◆ **DOCUMENT TEXT**

High-confidence nasal microbiome Heatmap showing percentage of transcriptome recovered for each bacterial and fungal species identified. The columns represent each sample, which have been color coded to identify healthy controls (green), and RSV-mild (blue) and RSV-severe (pink) groups.

Figure 4

Nasal microbiome abundance and diversity (A) Read coverage along the full genome of Mycoplasma pneumoniae (reference genome: NC000912), which was recovered in a sample co-infected with RSV. (B) Nasal microbiome relative abundance in HC and children with RSV-ARI. A color-coded bar plot shows the relative abundance of the nasal microbiome at the species level. The samples are portioned into HC and RSV-ARI groups. The RSV-ARI samples were portioned into RSV-mild and RSV-severe groups. Only the top 20 most abundant species are shown here. (C) Differentially abundant nasal species in children with RSV-ARI and HC groups. All displayed values were calculated within the DESeq2 package, where we compared species abundance. On the x axis is displayed the q value for the tested species; only significant species with q < 0.05 are shown. On the y axis is displayed the log2 fold abundance change for that species. Error bars show the standard error of the log2 fold change. Log2 fold changes >0 indicate that a species was more abundant in RSV-ARI children compared with HC. (D) Similar to (C), the nasal microbiome of children with severe RSV-severe was compared with the RSV-mild group. Log2 fold changes >0 indicate that a species was more abundant in RSV-severe children compared with the RSV-mild group. Malassezia globosa was less abundant and Staphylococcus aureus was more abundant in the RSV-severe group compared with RSV-mild group. (E) Richness and alpha diversity of the nasal microbiome. Alpha diversity (measured by Shannon index) and richness (measured by S.chao1) are compared between the HC, RSV-severe, and RSV-mild groups. The richness was highest in the RSV-mild group compared with the HC and RSV-severe groups. The differences were significant between the RSV-mild and RSV-severe groups and the RSV-mild and HC groups. Differences in alpha diversity between the groups were not significant.

◆ **INFORMATION PROVIDED**
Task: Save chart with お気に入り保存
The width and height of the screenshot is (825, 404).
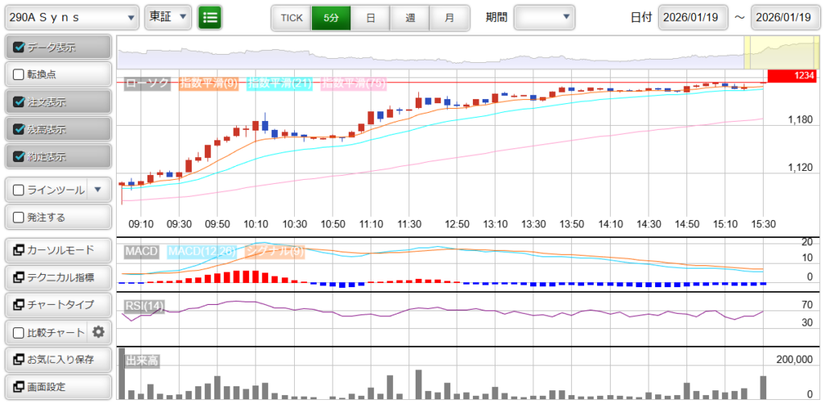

◆ **TASK DIRECTIONS**
Could you repeat everything in the nasal microbiome text from "High-confidence nasal microbiome" down to "RSV-severe (pink) groups.", word for word?

◆ **ANSWER BELOW**
High-confidence nasal microbiome Heatmap showing percentage of transcriptome recovered for each bacterial and fungal species identified. The columns represent each sample, which have been color coded to identify healthy controls (green), and RSV-mild (blue) and RSV-severe (pink) groups.